Saved entries
--
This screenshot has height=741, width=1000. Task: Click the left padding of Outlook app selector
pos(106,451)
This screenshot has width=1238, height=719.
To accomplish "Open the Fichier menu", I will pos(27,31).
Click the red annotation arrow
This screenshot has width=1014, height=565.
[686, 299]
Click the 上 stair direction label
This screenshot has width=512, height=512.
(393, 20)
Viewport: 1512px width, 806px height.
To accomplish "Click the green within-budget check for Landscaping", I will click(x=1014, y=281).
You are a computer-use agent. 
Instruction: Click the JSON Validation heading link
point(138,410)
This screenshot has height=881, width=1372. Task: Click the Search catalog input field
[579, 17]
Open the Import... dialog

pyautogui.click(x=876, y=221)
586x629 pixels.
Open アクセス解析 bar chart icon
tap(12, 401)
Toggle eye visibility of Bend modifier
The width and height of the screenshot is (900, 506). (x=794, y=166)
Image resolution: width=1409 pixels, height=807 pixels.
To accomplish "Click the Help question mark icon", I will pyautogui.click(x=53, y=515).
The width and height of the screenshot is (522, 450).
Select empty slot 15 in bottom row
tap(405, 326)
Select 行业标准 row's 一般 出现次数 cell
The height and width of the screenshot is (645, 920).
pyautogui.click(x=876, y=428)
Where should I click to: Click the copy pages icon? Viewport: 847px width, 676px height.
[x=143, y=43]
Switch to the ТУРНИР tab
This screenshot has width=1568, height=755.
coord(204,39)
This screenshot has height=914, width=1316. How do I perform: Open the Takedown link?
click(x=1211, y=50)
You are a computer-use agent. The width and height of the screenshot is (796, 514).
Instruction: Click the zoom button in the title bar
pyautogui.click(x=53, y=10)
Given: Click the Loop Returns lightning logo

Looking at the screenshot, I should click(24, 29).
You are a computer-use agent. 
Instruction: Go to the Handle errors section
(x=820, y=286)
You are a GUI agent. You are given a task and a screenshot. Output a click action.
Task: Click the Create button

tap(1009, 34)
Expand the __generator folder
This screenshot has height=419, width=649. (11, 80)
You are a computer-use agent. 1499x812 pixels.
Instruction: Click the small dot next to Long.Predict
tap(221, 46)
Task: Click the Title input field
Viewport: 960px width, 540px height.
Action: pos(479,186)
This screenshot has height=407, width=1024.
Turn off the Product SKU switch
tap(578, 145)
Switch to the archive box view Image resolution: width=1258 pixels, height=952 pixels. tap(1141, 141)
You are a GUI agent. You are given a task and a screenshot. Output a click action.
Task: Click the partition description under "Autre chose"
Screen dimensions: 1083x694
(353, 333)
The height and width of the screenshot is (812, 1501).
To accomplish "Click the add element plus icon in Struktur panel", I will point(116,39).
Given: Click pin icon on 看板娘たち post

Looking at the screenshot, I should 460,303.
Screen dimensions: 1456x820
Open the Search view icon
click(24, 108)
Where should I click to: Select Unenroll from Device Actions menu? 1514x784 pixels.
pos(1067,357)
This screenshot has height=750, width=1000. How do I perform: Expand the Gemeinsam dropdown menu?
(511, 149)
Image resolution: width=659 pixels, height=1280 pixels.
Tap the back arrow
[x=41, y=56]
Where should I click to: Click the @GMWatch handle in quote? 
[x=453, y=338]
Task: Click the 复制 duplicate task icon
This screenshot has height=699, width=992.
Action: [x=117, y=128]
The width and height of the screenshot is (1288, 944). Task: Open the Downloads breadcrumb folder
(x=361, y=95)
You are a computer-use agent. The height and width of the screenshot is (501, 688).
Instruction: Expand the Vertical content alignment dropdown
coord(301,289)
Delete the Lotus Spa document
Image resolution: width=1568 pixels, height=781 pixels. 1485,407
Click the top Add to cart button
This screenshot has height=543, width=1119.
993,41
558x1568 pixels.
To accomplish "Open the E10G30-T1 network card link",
--
All that is needed is the exact run of lines above from the line containing "This screenshot has height=407, width=1024." through the line containing "Switch to the archive", both of them included.

Problem solution:
This screenshot has height=407, width=1024.
Turn off the Product SKU switch
tap(578, 145)
Switch to the archive box view Image resolution: width=1258 pixels, height=952 pixels. tap(1141, 141)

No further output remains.